SavWatt did not get a half-billion dollars in loan guarantees from Uncle Sam, the way Solyndra did. But that solar panel company's bankruptcy, after Obama toured its California plant, is now the subject of a broad House investigation. And the results could stall government efforts to push alternative energy industries in the United States.

"Mostly, what SavWatt does is lights," CEO Michael Haug says, giving CNN a tour. "That's a lower-hanging fruit than solar. Solar, the return on investment takes longer because of the cost margins."

SavWatt CEO Michael Haug at his small company\'s assembly line. \
SavWatt CEO Michael Haug at his small company's assembly line. "Mostly, what SavWatt does is lights," he said.

And yet Haug, whose company is trying to get a foothold, cringes at the Solyndra controversy, since "anything in the energy industry that takes a hit like that is damaging to all of us, because we're like the brothers and sisters of that."

The office cubicles here are lit in a whimsical way that shows off the product. LED light cubes jut out of the top of regular floor lamps.

What the company really hopes to gain is access to contracts for streetlight and other outdoor retrofitting work. The electricity savings could be 50% to 80%, according to Haug. And even further down the green road, the wind catcher device is designed to top a light pole that would also have a solar panel. A prototype of that system is on display in front of the Transportation Department building in Washington.

SavWatt could hire as many as 400 people to put together its mostly American-made lights (the LEDs are made in Asia), if governments would commit to buying in the U.S., Haug says.

But it seems, especially in light of Solyndra, that the political climate in Washington has turned against helping the private sector go green. It's not a significant part of the president's stalled jobs bill.

In the U.S., "we very frequently choose to say, 'Oh, just let the market decide," says David Foster of the BlueGreen Alliance, which promotes American jobs in the alternative energy field.

Republicans in the House seem unlikely to go along with anything that smacks of aid to U.S. green manufacturers, not only because of the harsh political climate, but also because Uncle Sam is on the hook for $535 million in loan guarantees for Solyndra.

The Energy and Commerce Committee is issuing subpoenas to get to the bottom of the Solyndra fiasco. The White House is engaged in its own review of the loan guarantee process, amid word that another Washington-backed venture, Beacon Power, has gone under.

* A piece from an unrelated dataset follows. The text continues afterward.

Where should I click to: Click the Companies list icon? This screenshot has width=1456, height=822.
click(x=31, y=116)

No, there will be no loan guarantees from Uncle Sam for his company. And frankly, Haug wouldn't want any. What he would like, though, is for federal, state and local governments to commit to buying from American manufacturers.

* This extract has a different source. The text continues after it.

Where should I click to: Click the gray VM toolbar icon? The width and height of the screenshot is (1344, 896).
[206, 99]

SavWatt employees check a pole-topping wind catcher that would generate power for a streetlight.
SavWatt employees check a pole-topping wind catcher that would generate power for a streetlight.

Haug wants major overhauls, such as retrofitting municipal streetlights, to come with a stipulation "that these projects should create jobs." Here, he chuckles as if imagining the scenario and the dollars it would bring to his company.

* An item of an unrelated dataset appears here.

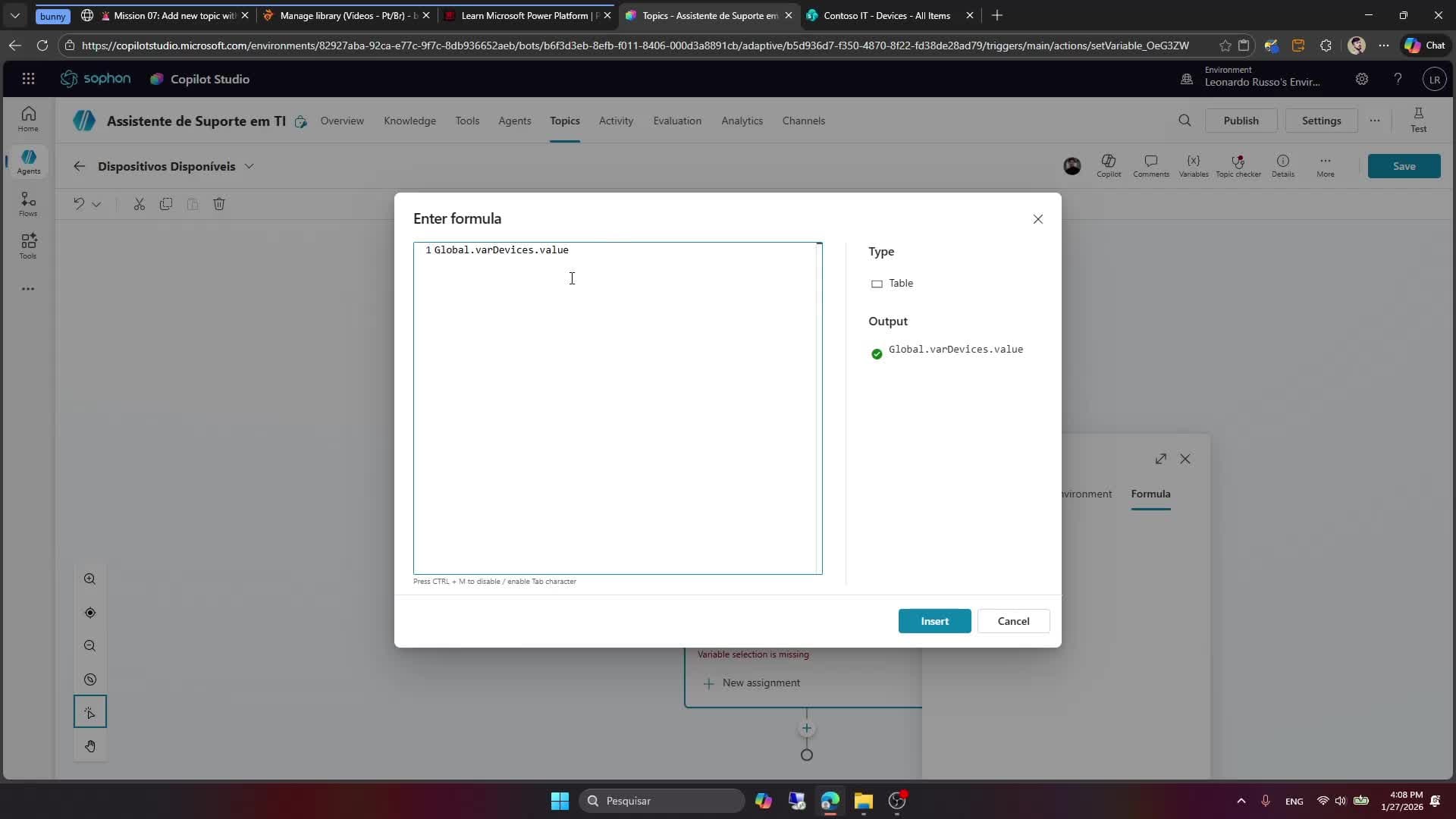Switch to the Knowledge tab
1456x819 pixels.
point(410,121)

"That would help us out tremendously because most of these other competitors, they're not looking to create jobs in the United States. They're just looking to bring [import] product."

The competitors include GE and Sylvania. They have track records backed by billions of dollars in capital.

In a room off the assembly line here, Skip Herbert and a crew are putting together what amounts to a giant toaster. "We're going to abuse these light bulbs," Herbert exclaims, with a bit of mischievous glee. "We're going to heat 'em to 140 degrees."

Unlike GE and Sylvania, little SavWatt has no track record. Its quality control efforts are being built from scratch. The idea is to simulate years of wear on the streetlights that SavWatt wants to sell.

For now, about 20 people work in the company's assembly area when it's going full-tilt. Most are locals, hired through a nonprofit employment agency. And the bulk of the orders are for lights to go up on poles in public places, like tennis courts and jogging paths.